Welcome to Cafe Capriccio

49 Grand Street Albany, New York 12207
518-465-0439

Cafe Capriccio
Culinary Memoir

Introduction by Jim Rua 

For almost a decade, I have written a menu each day for the evening's offerings at Cafe Capriccio in Albany, New York. Cafe Capriccio is a "little Italian Restaurant," fifty seats, decor circa 1950, located three steps below the sidewalk, in the old section of the Albany's once thriving Italian neighborhood. Many people say it reminds them of places on Mulberry Street before the Asian migration. 

One of the most interesting aspects of the Cafe is that it is simultaneously regarded as a good place to eat, a good place to hide, a good place to be seen, and a good place to be left alone. This apparent contradiction is consistent with all of the other inscrutable aspects of the restaurant business which I do not understand. I am content to know that Cafe Capriccio is enjoyed by many Albanians and visitors who pass through town for reasons known best to them. As a restaurant owner, it is important to know when to be comfortable with ignorance, especially your own. 

Each day the menu has followed the same three-part outline: 1. Appetizers and Side Dishes; 2. Pasta and Risotto; and 3. Entrees. Within these categories, I usually suggest six choices in the first section, seven pasta dishes, and five entrees.

On any given evening at Cafe Capriccio the menu thus appears quite succinct and relatively brief. However, over the course of a month, a year, or a decade we offer just about every preparation imaginable, albeit in small daily rations. Voluminous menus in restaurants intimidate me, except of course in Chinese places where I judge the quality of the food always by the extent of the choices. Once I was in a tiny city on the western coast of Aruba which consisted of an oil refinery and a Chinese restaurant operated by a gentle octogenarian who, it was said, leaped from a slave ship sixty five years earlier and immediately established a restaurant in the deserted city. 

When I arrived the city remained deserted, no one was in the restaurant, but I noticed the menu offered three hundred exotic choices. Our party selected six of the exotica to be shared by four persons, lest we be served some unhappy surprise. Mirabile dictu, we were overwhelmed by six extraordinary preparations.
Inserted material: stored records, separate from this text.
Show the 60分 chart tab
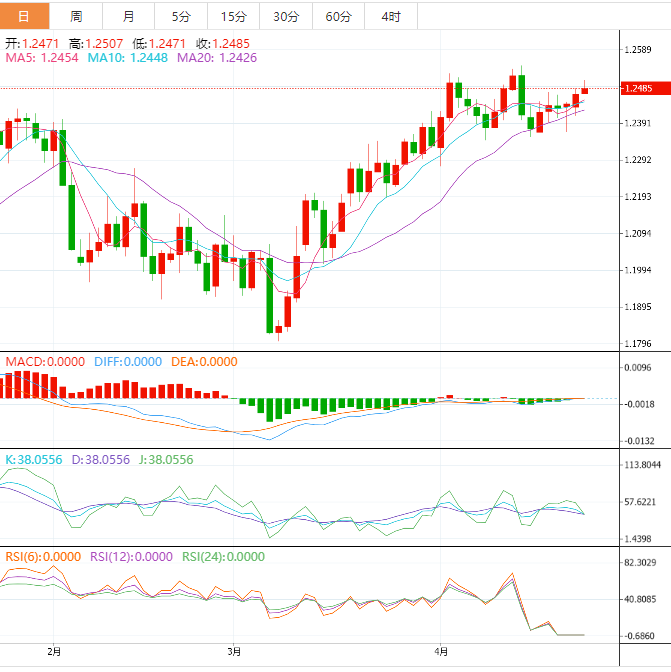The width and height of the screenshot is (671, 672). click(339, 16)
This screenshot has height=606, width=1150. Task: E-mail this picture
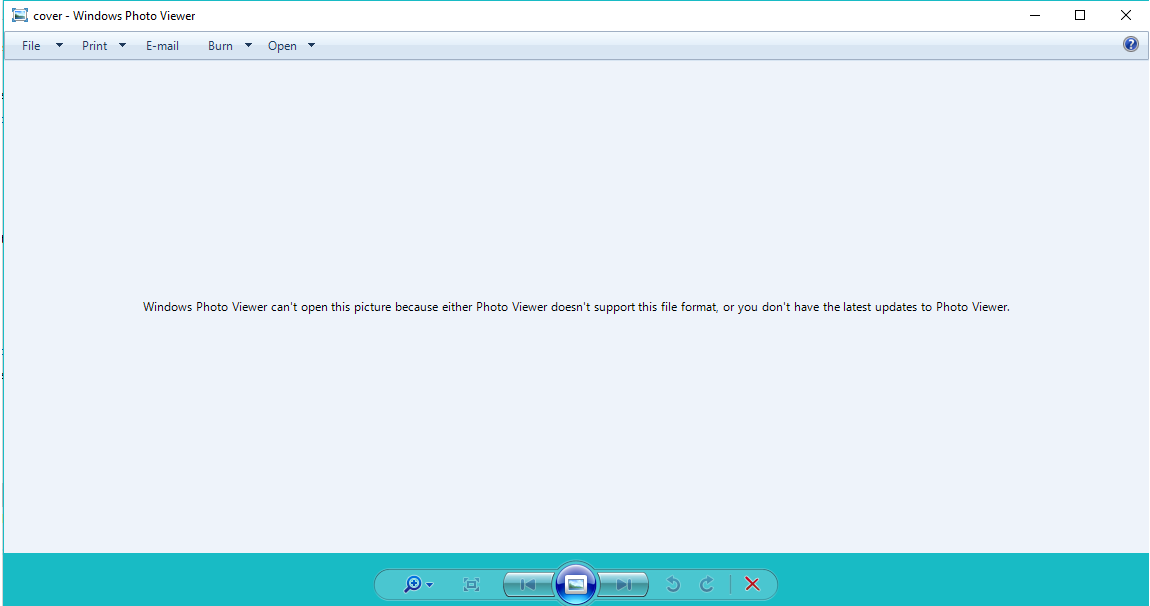(162, 45)
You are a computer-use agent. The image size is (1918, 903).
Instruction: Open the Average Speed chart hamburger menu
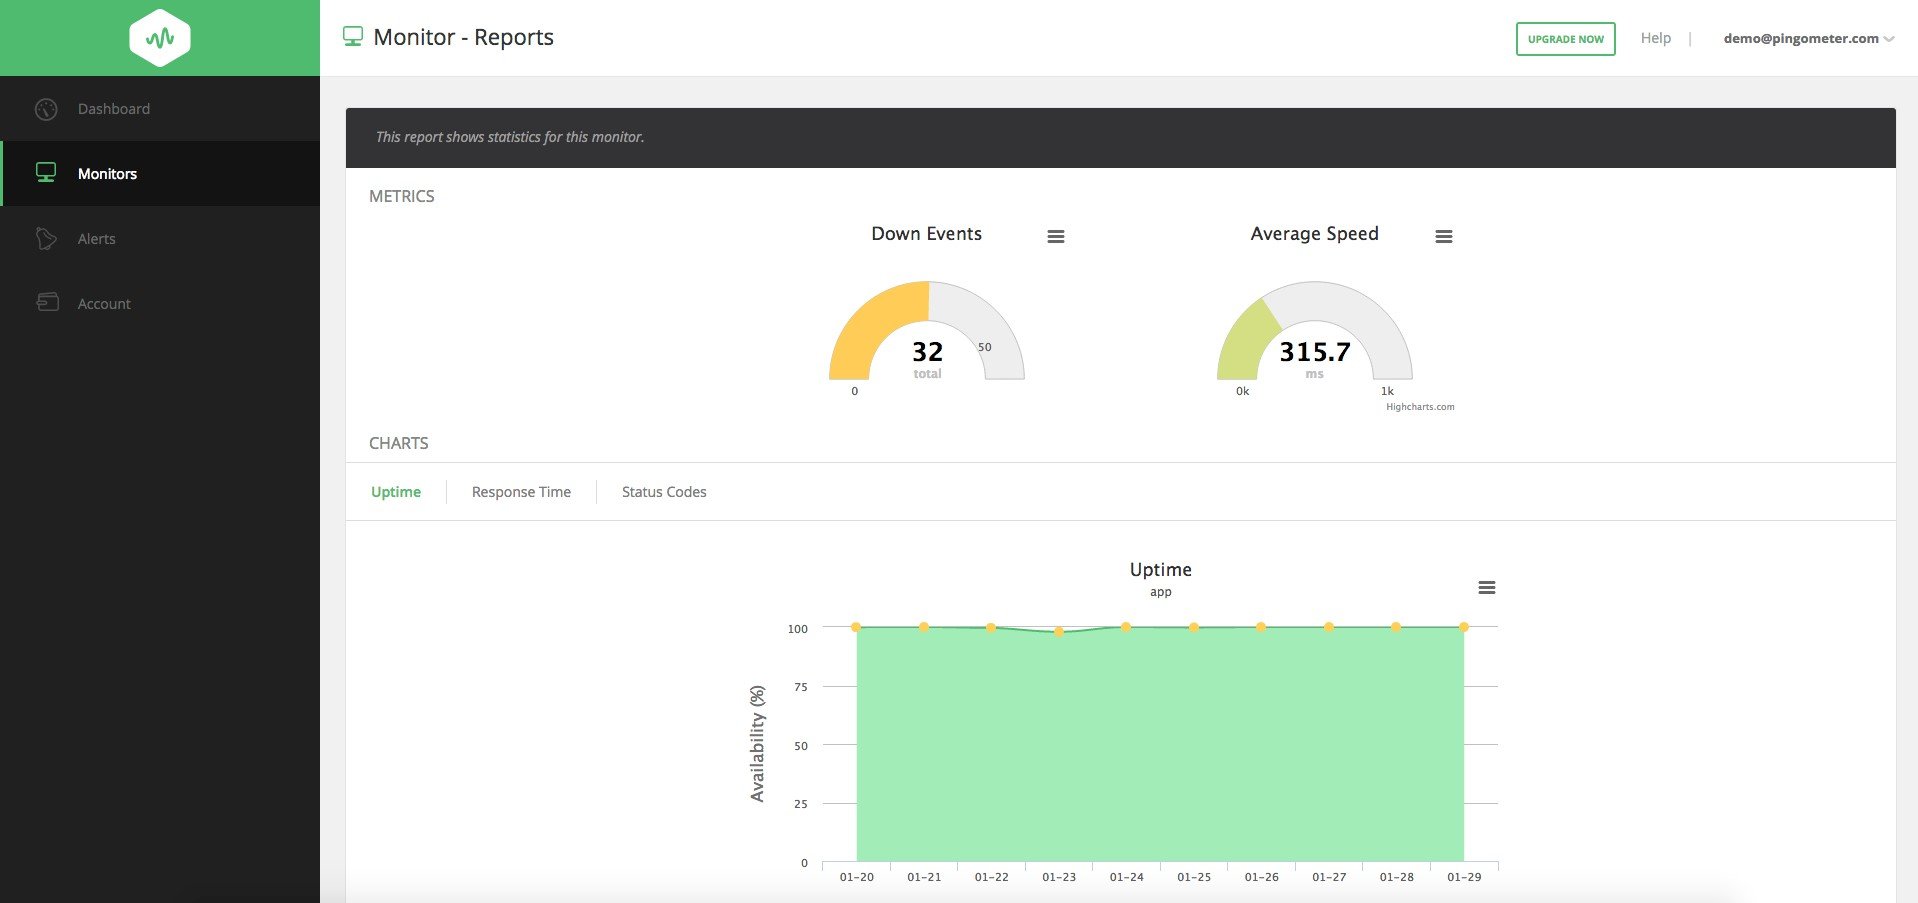1444,237
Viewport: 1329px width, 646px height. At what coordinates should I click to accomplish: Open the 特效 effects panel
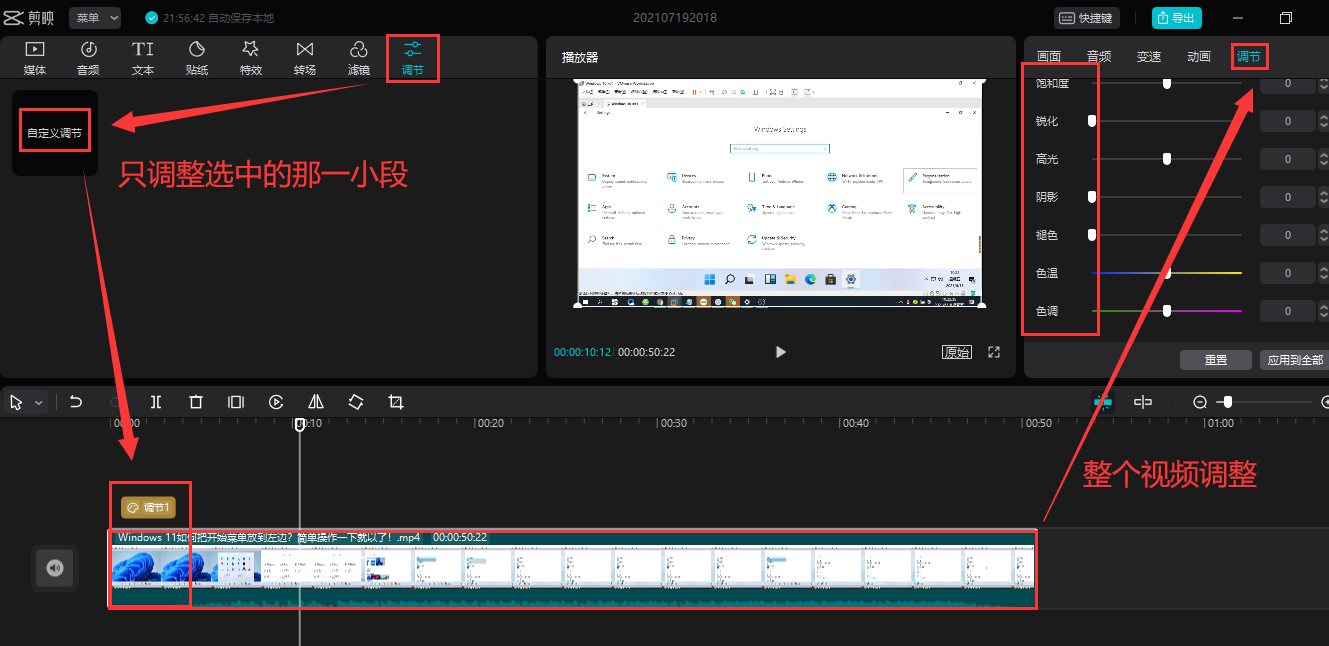251,58
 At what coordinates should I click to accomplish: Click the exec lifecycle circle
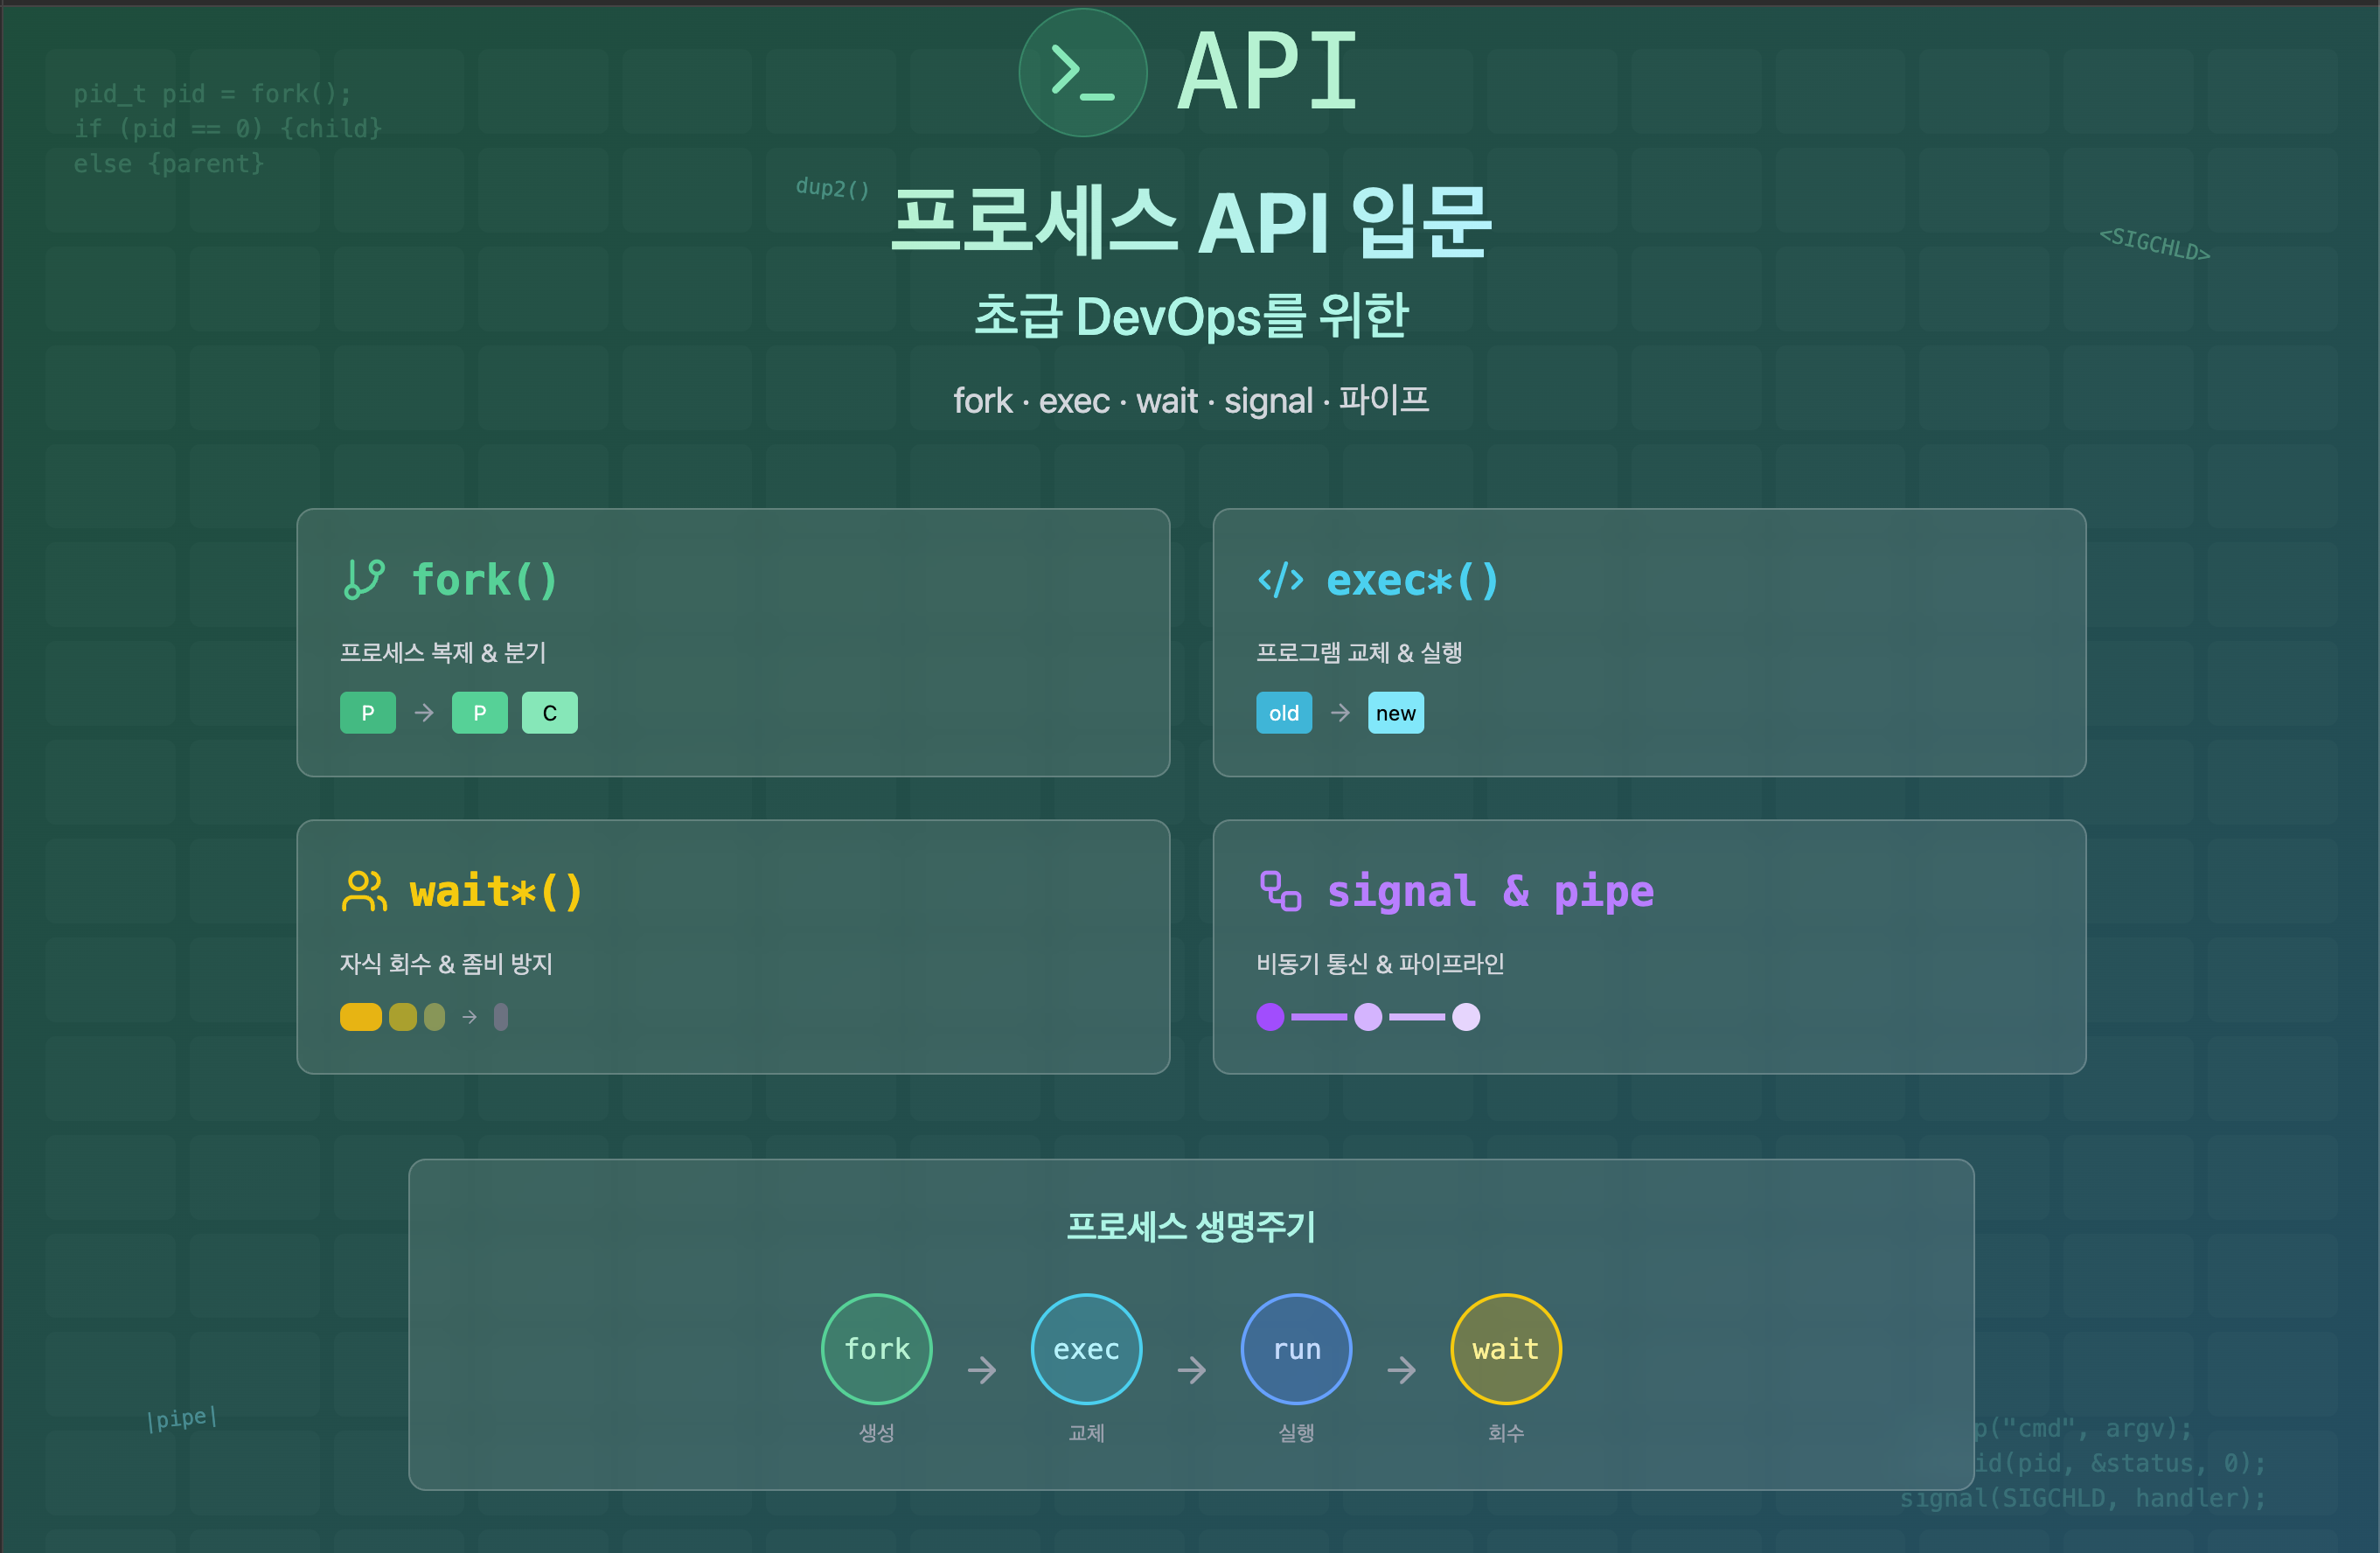pyautogui.click(x=1086, y=1348)
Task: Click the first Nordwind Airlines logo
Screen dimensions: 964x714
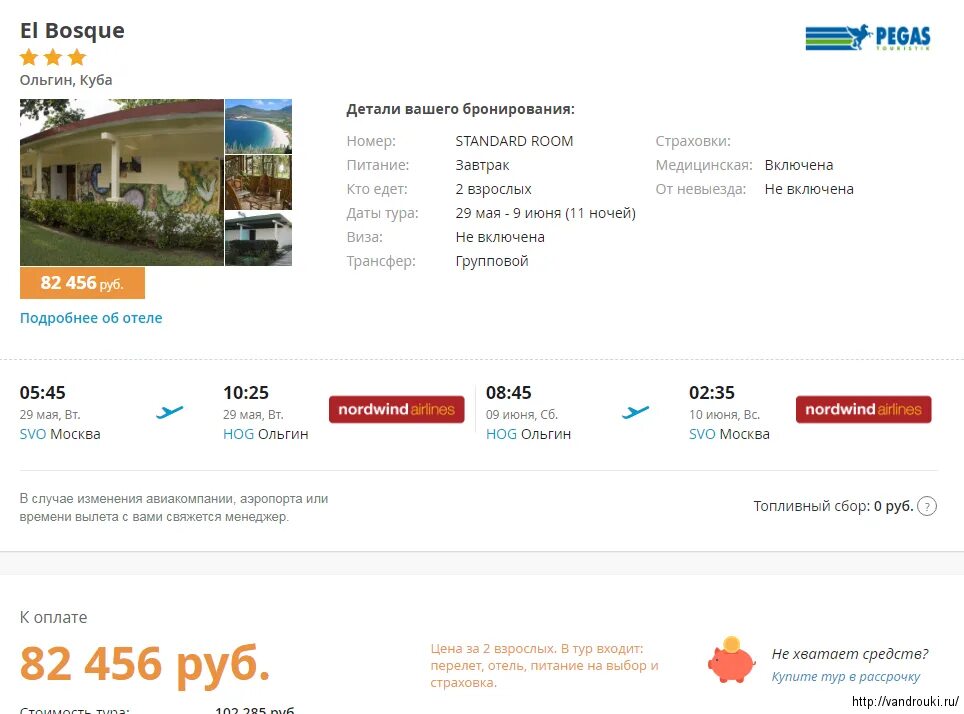Action: click(397, 409)
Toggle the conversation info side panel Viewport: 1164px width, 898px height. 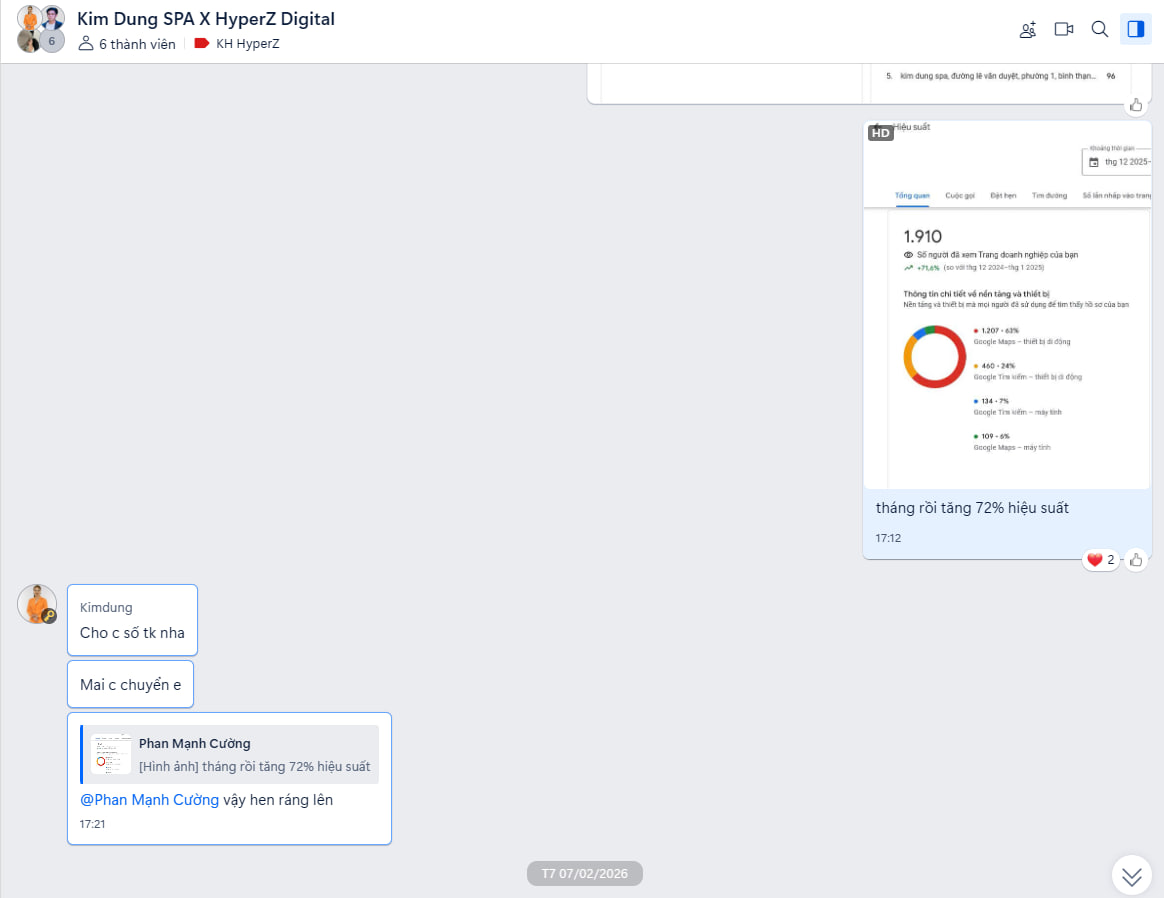(1136, 29)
So, it is axiomatic, the bigger the Chinese restaurant menu the better the food. Not so Italian, or French, or Spanish.

Just last week, in fact, I visited a celebrated Italian restaurant in the "north end" of Boston whose menu totaled seven pages. Curiously, there was no pork, lamb, duck or game offered. There were, however, fifteen varieties of boneless chicken breast, twenty- two variations of veal scallopini, thirteen shapes of pasta, four kinds of garlic bread, strip steak broiled, grilled, or pan fried, and a special of breaded, deep fried, sea scallops. 

Gazing at the menu, the children were numb; I was catatonic; my wife impervious. Only my sister Andrea, who knew the place and selected it for its valet parking services, saved us from humiliation and starvation. She ordered, the food arrived clean and hot, without a trace of familiarity or taste. We applauded the friendly servers, marveled at the rococo ceiling murals depicting The Last Supper (L'Ultima Cena) next to a scene from La Dolce Vita, enjoyed the vino di tavola, but could not detect the difference between young Franco's linguine Bolognese and Anita's linguine with pesto.

In contrast, some years ago when Anita, now thirteen, was nine months old we visited the Sun Coast of Spain with Walter, Mary Ann, and Julia Donnaruma. Julia was about two. On our way to Cadiz by car one fine afternoon we stopped at a small roadside restaurant too late for lunch and too early for dinner. Greeted by the proprietor's wife and three small children who understood our circumstances, we were easily persuaded to remain. Father was summoned from his nap, and without benefit of a menu we were treated to a splendid meal of local fare expertly prepared: the day's catch from the sea visible from our table on the terrace, ripe tomatoes picked for us by the children, tender greens graced with potent olive oil and native garlic, fruit from a nearby orchard. I was then a novice restaurant proprietor and knew I had learned something valuable about hospitality and about food service.

And so, like many other paradoxes attendant to the life of every restaurant, Cafe Capriccio's menu may be described as among the briefest or, if you chose, the most expansive in the culinary history of the world. Then again, the menu may be otherwise described. In any event, this small volume will contain a fair sampling of the most popular dishes we have prepared over the years, organized, like our menu, under the categories Appetizers and Side Dishes; Pasta and Risotto; and Entrees.